An all-in-one animation system used for visual storytelling and engaging STE(A)M learning


By JOHN, RICK & FRITZ.




Once Upon a Time...


In early 2019, we started working with Ron Suskind and The Affinity Project making communication tools for neurodiverse people. These efforts centered around bringing people together by using shared affinities as a foundation for communication and connection.


One of the apps we launched: bongo.town




Sept 2019: Lets get phsyical


We thought it would be valuable to diverge from the apps, and spend some more time in person with neurodiverse kids. A common affinity we saw amongst neuro-diverse people is Animation, so we brought animators and neuro-diverse people together to make some simple animations. In the spirit of simplicity, the animation form we landed on is top-down, paper-based stop-motion. This technique involves making paper characters, props, and scenes, and shooting frame by frame from above.

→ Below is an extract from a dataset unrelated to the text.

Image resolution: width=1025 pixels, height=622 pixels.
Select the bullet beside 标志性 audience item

Some paper animators that we love and inspired our thinking:

Yvonne Anderson and Yellow Ball Workshop

“The Yellow Ball Workshop was a place for mainly children (although all ages were welcome) to learn about the processes of making animated films, which included using the materials to create their own films. Using the camera, synchronizing sound and picture, and animating the figures were among the skills taught at this workshop”



Read more about Yvonne Anderson and Yellow Ball ︎︎︎



Terry Gilliam









Oct. 2019– Trying it out: Bringing professional animators and kids together


Animators Tim Smyth and Emily Timm joined our team to bring art, education, and animation expertise to the project.

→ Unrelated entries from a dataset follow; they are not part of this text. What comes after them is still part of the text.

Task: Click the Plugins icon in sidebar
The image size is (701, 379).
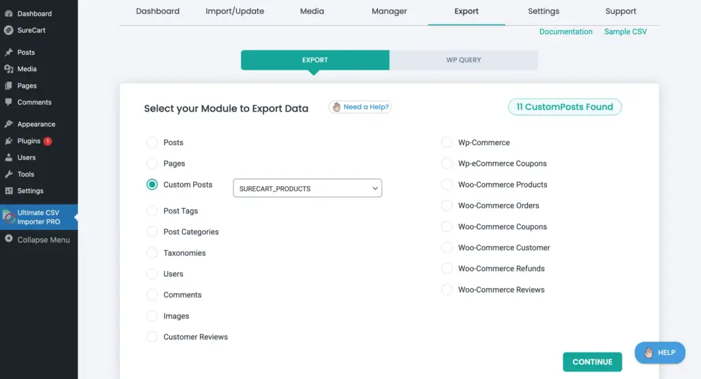Action: [8, 141]
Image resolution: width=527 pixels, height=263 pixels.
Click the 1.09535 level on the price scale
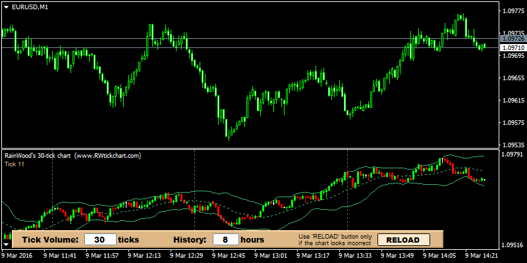pos(513,145)
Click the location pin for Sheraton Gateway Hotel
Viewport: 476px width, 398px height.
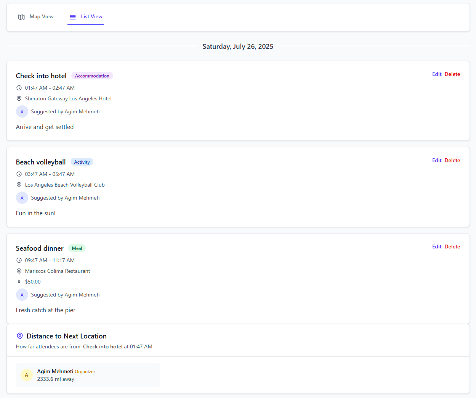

Tim & Emily working with Will (14) to make a Gifo in japanese about a Frog:




As we started making these short little films, we realized quickly that Yvonne was seriously onto something back in 1979! Not only is it a highly communicative art-form, the process itself forces you to slow down and use your hands to bring something to life. Simply by pushing a paper character around underneath the camera, those who do not consider themselves artistic can naturally find their creative spirit within the form.

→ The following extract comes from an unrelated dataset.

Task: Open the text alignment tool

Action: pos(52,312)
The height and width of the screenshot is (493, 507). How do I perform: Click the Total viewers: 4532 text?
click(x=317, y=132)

However, this art form requires a fair amount of equipment + know-how to develop. You need to have art supplies, lights, cameras, and knowledge of animating. Bringing our equipment to different sites became tedious and impractical. Within this tediousness arose an idea: What if we put everything – the art supplies, instructions, lights, camera, into a box: an all-in-one animation machine!

Drawing by Walker


And with that, the Gif-O-Graf was born. We began by making a couple of crude mock-ups out of foam, before having the first prototype made by local woodworkers Matt Giossi and Ron Kuhn.

Tim with his early mock-up




William using the first prototype to make this Gifo:





Trial & Error


As we started using the Gif-O-Graf we started to learn what works and what doesn't, and how we could best approach the project.

To start, we used Dragonframe, the professional animation software used by most stop-motion animators. But we found that this software was overly complex and had a steep learning curve. 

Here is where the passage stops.